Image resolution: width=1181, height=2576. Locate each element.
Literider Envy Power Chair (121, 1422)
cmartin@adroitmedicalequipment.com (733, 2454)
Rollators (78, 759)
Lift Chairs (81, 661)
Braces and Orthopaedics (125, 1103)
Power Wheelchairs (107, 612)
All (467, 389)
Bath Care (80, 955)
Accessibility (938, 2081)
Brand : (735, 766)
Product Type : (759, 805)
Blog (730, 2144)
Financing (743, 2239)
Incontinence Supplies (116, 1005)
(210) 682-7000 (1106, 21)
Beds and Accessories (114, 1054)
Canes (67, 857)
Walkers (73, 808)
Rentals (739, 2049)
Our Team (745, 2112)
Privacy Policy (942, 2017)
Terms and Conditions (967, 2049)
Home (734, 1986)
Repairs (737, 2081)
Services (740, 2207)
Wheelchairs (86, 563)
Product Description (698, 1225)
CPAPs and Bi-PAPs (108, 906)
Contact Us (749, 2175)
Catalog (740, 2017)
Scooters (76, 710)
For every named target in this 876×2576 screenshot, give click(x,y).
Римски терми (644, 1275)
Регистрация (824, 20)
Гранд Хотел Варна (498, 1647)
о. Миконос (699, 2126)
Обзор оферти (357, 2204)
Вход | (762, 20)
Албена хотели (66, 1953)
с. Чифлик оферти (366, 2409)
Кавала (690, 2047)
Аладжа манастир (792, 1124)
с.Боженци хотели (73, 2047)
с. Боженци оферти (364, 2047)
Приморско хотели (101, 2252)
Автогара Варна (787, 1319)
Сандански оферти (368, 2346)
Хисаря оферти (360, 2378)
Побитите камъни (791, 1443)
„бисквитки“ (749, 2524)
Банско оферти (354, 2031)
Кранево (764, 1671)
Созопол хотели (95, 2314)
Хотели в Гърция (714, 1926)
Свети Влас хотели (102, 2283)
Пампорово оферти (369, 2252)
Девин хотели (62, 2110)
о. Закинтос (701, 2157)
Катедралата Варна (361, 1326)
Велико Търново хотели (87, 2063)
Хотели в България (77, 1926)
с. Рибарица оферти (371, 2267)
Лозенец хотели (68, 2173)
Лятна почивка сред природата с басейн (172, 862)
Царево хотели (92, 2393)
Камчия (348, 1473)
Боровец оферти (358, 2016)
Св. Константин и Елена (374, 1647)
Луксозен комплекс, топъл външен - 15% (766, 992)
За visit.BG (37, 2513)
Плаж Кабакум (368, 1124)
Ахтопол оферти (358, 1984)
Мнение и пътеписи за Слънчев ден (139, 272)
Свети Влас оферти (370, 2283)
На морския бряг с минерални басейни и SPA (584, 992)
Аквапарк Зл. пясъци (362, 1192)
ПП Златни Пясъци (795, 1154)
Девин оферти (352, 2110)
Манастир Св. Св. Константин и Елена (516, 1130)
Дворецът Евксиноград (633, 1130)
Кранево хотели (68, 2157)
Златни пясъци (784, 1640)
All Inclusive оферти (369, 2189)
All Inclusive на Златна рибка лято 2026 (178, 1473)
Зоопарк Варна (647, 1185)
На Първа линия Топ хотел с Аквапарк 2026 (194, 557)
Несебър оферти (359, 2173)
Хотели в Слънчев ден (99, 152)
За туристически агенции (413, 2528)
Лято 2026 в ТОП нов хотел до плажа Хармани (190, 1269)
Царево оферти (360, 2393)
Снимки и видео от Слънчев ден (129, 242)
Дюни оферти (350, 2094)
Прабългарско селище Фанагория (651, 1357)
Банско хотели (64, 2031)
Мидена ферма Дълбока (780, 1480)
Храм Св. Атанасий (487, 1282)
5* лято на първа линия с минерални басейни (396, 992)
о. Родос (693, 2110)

•••

_REQUIREMENT_. Every line above carrying the word "Константин" needs to be shown.

_ANSWER TO THE PROBLEM_.
Св. Константин и Елена (374, 1647)
Манастир Св. Св. Константин и Елена (516, 1130)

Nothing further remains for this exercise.